Task material: Begin
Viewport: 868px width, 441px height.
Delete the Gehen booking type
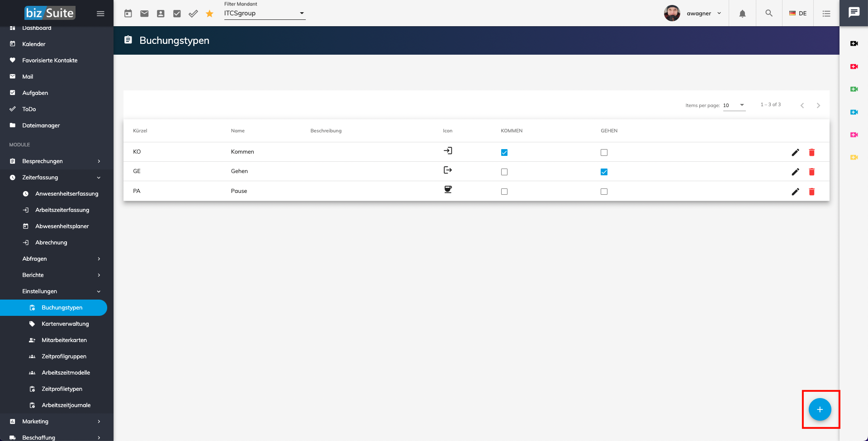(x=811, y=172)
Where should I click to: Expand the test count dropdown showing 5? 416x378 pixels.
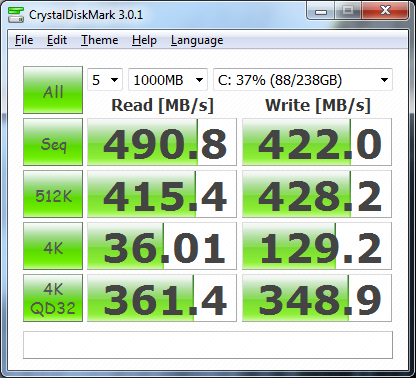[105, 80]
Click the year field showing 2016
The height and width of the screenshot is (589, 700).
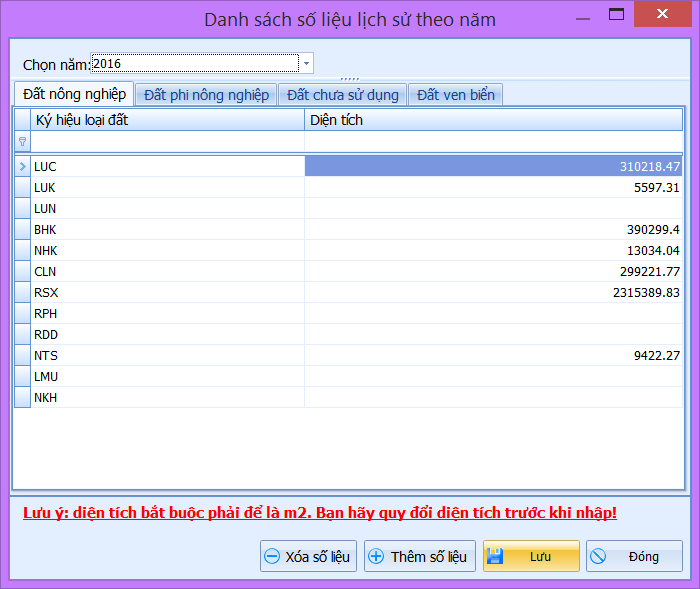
Task material: End
Task material: Begin
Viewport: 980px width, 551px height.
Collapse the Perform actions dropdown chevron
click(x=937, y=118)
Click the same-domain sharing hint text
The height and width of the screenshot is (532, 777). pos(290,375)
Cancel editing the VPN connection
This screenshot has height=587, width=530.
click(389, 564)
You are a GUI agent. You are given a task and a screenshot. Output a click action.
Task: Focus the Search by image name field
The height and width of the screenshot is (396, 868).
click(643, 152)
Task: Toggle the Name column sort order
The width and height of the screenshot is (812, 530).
Task material: End
Task material: Begin
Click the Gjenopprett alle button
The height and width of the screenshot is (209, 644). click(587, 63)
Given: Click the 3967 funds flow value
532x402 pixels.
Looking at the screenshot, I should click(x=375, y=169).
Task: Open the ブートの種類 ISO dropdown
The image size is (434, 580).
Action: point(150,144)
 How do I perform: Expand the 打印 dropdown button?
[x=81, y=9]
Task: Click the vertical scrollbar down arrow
Task material: End
- [Instructions for the task] Starting with the line that holds "Given: Click the 3967 funds flow value" and ending with the line that holds "Task: Click the vertical scrollbar down arrow", retype every line in the data above exactly, and nothing else.

- [Answer to this exercise]
Given: Click the 3967 funds flow value
532x402 pixels.
Looking at the screenshot, I should click(x=375, y=169).
Task: Open the ブートの種類 ISO dropdown
The image size is (434, 580).
Action: point(150,144)
 How do I perform: Expand the 打印 dropdown button?
[x=81, y=9]
Task: Click the vertical scrollbar down arrow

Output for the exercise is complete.